Problem to solve | Within the data below, find the string "computer" and return each line where it occurs.
-- Record extracts follows --
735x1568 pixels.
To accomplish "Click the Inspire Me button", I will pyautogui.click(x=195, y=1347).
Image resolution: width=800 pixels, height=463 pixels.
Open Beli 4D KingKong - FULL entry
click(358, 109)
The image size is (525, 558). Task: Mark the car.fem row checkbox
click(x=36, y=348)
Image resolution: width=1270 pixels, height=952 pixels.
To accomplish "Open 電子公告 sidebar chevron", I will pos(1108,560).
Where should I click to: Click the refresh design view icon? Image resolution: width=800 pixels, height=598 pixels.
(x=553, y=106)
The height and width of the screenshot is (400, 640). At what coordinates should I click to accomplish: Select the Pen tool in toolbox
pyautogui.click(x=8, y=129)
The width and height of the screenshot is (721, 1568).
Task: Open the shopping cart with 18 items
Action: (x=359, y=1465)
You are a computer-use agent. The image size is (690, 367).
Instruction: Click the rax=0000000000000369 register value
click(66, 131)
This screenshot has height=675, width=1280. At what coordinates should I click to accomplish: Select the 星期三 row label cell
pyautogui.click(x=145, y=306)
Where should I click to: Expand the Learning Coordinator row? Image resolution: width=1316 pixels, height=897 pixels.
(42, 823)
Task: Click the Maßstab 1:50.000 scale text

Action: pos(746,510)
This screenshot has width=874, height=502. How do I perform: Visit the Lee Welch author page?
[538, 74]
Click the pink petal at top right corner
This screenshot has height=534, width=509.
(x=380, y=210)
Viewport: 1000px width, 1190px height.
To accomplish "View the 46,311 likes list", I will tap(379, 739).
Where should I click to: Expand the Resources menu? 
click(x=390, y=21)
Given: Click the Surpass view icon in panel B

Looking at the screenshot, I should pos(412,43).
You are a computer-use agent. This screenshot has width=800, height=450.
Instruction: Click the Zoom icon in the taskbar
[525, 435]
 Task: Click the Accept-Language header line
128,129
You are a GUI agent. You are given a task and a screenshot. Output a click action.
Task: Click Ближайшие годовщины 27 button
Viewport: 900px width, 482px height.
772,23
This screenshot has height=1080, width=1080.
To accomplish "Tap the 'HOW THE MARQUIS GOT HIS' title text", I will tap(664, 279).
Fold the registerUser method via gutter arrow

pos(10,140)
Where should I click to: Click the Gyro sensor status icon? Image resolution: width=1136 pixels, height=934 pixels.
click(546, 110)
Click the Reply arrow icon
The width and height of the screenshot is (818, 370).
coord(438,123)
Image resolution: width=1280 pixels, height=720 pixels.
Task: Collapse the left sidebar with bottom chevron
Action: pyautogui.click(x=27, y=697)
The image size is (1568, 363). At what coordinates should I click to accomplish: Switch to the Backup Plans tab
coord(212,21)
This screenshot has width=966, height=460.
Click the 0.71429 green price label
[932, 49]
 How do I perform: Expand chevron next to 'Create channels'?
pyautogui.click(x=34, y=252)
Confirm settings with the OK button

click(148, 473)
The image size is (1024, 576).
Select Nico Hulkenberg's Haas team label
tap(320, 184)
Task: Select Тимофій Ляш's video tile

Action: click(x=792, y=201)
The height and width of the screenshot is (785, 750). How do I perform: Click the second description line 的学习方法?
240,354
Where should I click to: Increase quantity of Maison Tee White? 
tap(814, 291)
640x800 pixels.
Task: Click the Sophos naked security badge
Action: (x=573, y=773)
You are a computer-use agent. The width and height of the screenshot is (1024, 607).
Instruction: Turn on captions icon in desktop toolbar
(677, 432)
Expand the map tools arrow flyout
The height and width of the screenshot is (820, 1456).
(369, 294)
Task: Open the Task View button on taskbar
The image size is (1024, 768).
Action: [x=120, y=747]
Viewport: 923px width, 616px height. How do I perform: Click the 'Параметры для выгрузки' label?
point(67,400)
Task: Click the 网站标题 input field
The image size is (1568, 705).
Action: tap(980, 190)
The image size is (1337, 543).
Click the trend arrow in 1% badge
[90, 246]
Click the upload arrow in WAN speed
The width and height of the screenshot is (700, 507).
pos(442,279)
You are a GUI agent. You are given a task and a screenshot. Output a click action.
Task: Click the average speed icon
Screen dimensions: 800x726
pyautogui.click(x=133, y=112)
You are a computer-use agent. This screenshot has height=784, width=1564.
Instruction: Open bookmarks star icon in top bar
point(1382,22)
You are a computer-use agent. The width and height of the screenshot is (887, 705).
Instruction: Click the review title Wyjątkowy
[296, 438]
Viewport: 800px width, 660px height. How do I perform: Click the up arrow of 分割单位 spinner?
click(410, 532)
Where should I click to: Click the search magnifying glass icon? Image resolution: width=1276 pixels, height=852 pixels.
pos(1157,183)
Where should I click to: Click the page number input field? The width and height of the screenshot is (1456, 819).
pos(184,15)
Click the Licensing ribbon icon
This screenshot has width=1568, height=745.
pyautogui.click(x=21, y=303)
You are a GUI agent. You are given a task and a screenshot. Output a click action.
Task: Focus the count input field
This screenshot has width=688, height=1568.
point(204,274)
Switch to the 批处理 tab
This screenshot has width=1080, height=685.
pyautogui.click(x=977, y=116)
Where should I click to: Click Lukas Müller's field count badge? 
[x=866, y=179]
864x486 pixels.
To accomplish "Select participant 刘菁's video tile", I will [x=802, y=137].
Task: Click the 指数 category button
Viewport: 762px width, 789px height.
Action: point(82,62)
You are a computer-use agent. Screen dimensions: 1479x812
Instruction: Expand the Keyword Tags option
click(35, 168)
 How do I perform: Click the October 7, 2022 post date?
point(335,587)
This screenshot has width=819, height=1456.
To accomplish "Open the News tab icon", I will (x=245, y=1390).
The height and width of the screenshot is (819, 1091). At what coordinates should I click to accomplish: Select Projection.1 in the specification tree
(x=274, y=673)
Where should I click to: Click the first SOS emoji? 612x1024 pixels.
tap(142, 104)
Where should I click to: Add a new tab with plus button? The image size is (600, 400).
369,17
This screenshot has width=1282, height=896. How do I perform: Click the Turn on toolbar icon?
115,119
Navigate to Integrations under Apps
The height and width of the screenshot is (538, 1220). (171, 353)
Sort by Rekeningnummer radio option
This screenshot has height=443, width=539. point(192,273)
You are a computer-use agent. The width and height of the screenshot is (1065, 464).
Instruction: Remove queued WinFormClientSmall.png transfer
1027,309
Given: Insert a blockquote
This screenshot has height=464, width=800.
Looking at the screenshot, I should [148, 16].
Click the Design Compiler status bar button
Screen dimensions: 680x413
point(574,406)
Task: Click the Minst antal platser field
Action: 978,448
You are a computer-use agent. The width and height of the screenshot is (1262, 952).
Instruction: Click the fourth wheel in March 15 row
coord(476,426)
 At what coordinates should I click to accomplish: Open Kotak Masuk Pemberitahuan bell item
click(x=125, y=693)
-- Record extracts concluded --
Reply |
You are a computer-use agent. The image size is (690, 367).
You are a computer-use agent. This screenshot has width=800, height=450.
You are a computer-use agent. The width and height of the screenshot is (1024, 607).
You are a computer-use agent. This screenshot has height=784, width=1564.
You are a computer-use agent. The width and height of the screenshot is (887, 705).
You are a computer-use agent. Screen dimensions: 1479x812
You are a computer-use agent. The width and height of the screenshot is (1065, 464).
You are a computer-use agent. The width and height of the screenshot is (1262, 952).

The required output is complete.